I'm trying to bound the relative error that can accrue on just the vector component of the result of quaternion multiplication. If you can recall, a quaternion can encode a rotation by angle $\theta$ around some axis $u$:
$$\mathbf{q} = e^{\frac{\theta}{2}{(u_x\mathbf{i} + u_y\mathbf{j} + u_z\mathbf{k})}} = \cos \frac{\theta}{2} + (u_x\mathbf{i} + u_y\mathbf{j} + u_z\mathbf{k}) \sin \frac{\theta}{2}$$
And two quaternions multiplied together, $p=qr$ represent a composite rotation which is some angle around some other axis. The product still has the form above, so the magnitude of the vector component $||p_{xyz}|| = sin(\frac{\theta_{final}}{2})$
I'm trying to bound the relative error on that vector norm under quaternion multiplication, to show that you can recover the final rotation angle accurately.

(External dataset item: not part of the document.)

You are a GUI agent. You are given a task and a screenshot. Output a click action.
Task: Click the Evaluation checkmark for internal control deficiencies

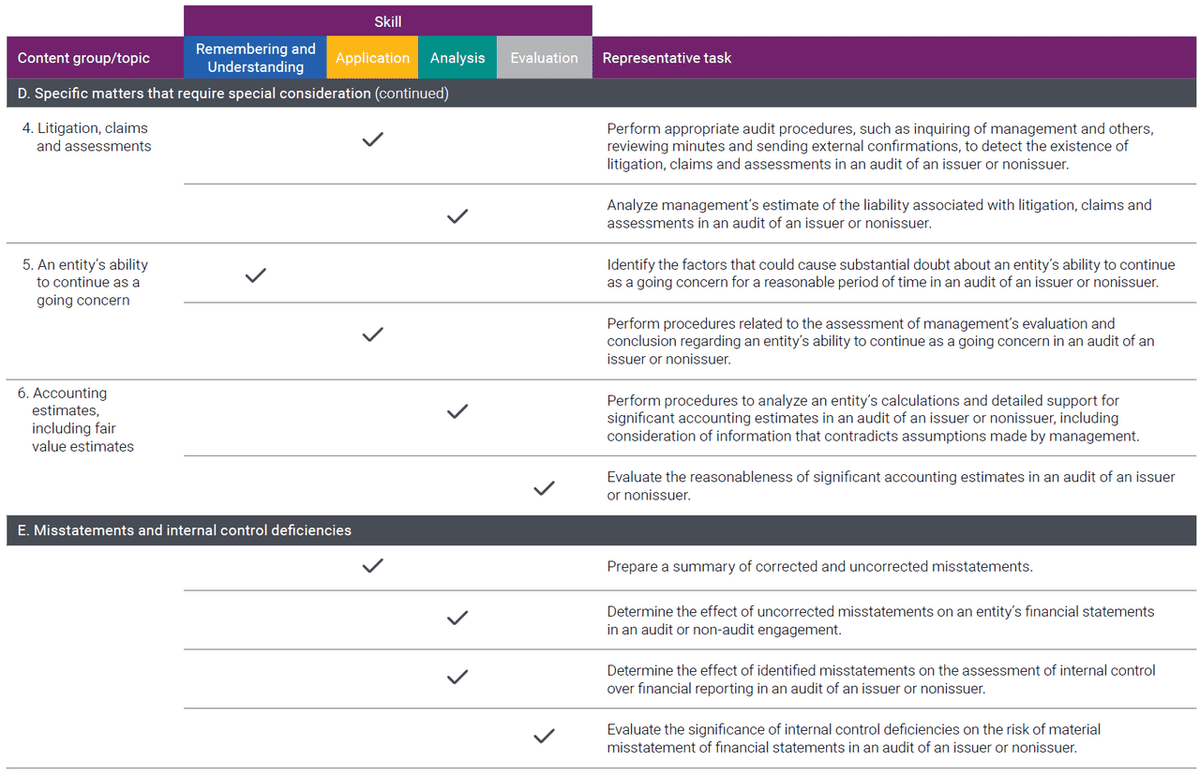tap(544, 736)
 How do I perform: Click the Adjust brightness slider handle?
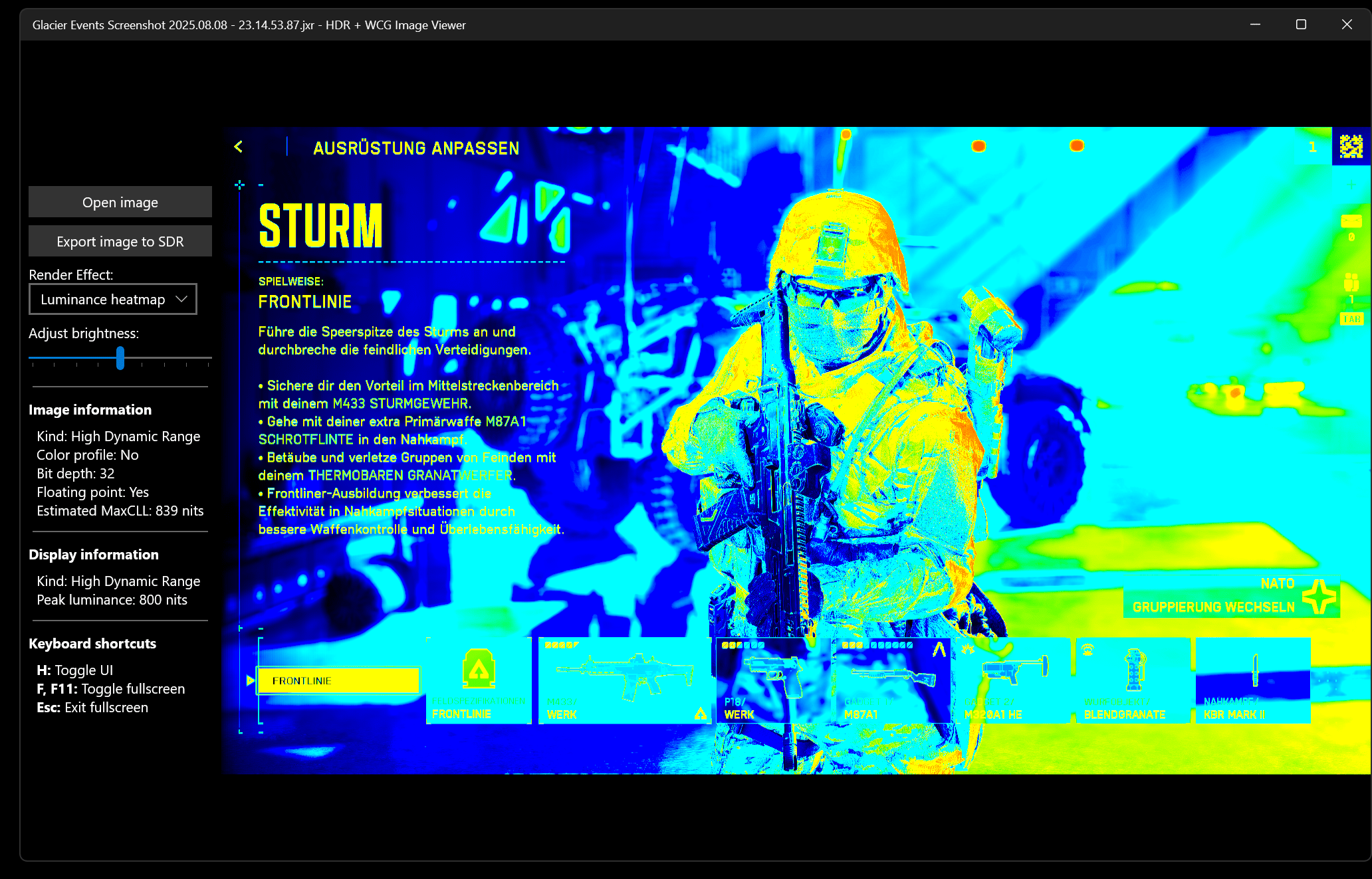[x=120, y=358]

In Algorithms for Manipulating Quaternions in Floating-Point Arithmetic (Joldeş, 2020), it's shown that you can bound the overall normwise relative error of quaternion multiplication, and that it's a relatively sedate ~5.75u.
I tried to replicate that derivation, but applied only to the vector norm. Some quick definitions first.
The product $p = qr$ has four components, defined as:
$$ p_0 = q_0r_0 - q_1r_1 - q_2r_2 - q_3r_3\\ p_1 = q_0r_1 + q_1r_0 + q_2r_3 - q_3r_2\\ p_2 = q_0r_2 - q_1r_3 + q_2r_0 + q_3r_1\\ p_3 = q_0r_3 + q_1r_2 - q_2r_1 + q_3r_0 $$
We also define some terms $M_n$ for condition number purposes: $$ M_0 = |q_0r_0| + |q_1r_1| + |q_2r_2| + |q_3r_3|\\ M_1 = |q_0r_1| + |q_1r_0| + |q_2r_3| + |q_3r_2|\\ M_2 = |q_0r_2| + |q_1r_3| + |q_2r_0| + |q_3r_1|\\ M_3 = |q_0r_3| + |q_1r_2| + |q_2r_1| + |q_3r_0| $$
We can proceed as in the Joldeş paper, but just with the vector component of the quaternion ($p_{123}$)
$$\frac{\Vert p_{123} - \hat{p_{123}}\Vert^2}{\Vert p_{123}\Vert^2} \le \frac{\sum_{n=1}^3 (|p_n|v + M_nw)^2}{p_1^2+p_2^2+p_3^3}$$
Where $u$ is the rounding unit, $v$ is $\frac{u}{u+1}$ and $w = 2v + 3v^3 + v^3$ (just explaining it doesn't really matter what these are).
Expanding out the quadratic up top: $$\le \frac{\sum_{n=1}^3 (|p_n|^2v^2 + 2M_nw|p_n|v + M_n^2w^2)}{p_1^2+p_2^2+p_3^3}$$
If we note that $|p_n| \le M_n$ by the triangle inequality, we can replace $|p_n|$ terms with $M_n$ in the numerator without affecting the bound:
$$\le v^2 + \frac{\sum_{n=1}^3 (M_n^2(2vw+w^2))}{p_1^2+p_2^2+p_3^3}$$
or:
$$\le v^2 + \frac{(2vw+w^2)(M_1^2 + M_2^2 + M_3^3)}{p_1^2+p_2^2+p_3^3}$$
At this point in the proof, Joldeş notes that all of the $\frac{M_n^2}{\sum{p_n}^2}$ terms have the same form:
$$ \frac{|\langle a,b\rangle|^2}{|a|^2|b|^2} $$
where $a$ and $b$ are just different rearrangements of the absolute values of the elements of $p$ and $q$
Thus, by Cauchy-Schwarz, all of those terms are $\le 1$ and fall out of the bound. That doesn't apply here since there's no $p_0^2$ term in the denominator, and I'm left sad that I don't have a nice relative error bound.
I think this is a deathblow because there's no way to get around the $q_0$ $r_0$ terms affecting the vector component and you can't bound the termwise error in general, but I wanted to see if someone else had an alternative justification to drop those terms in the bound, or perhaps an alternative approach altogether.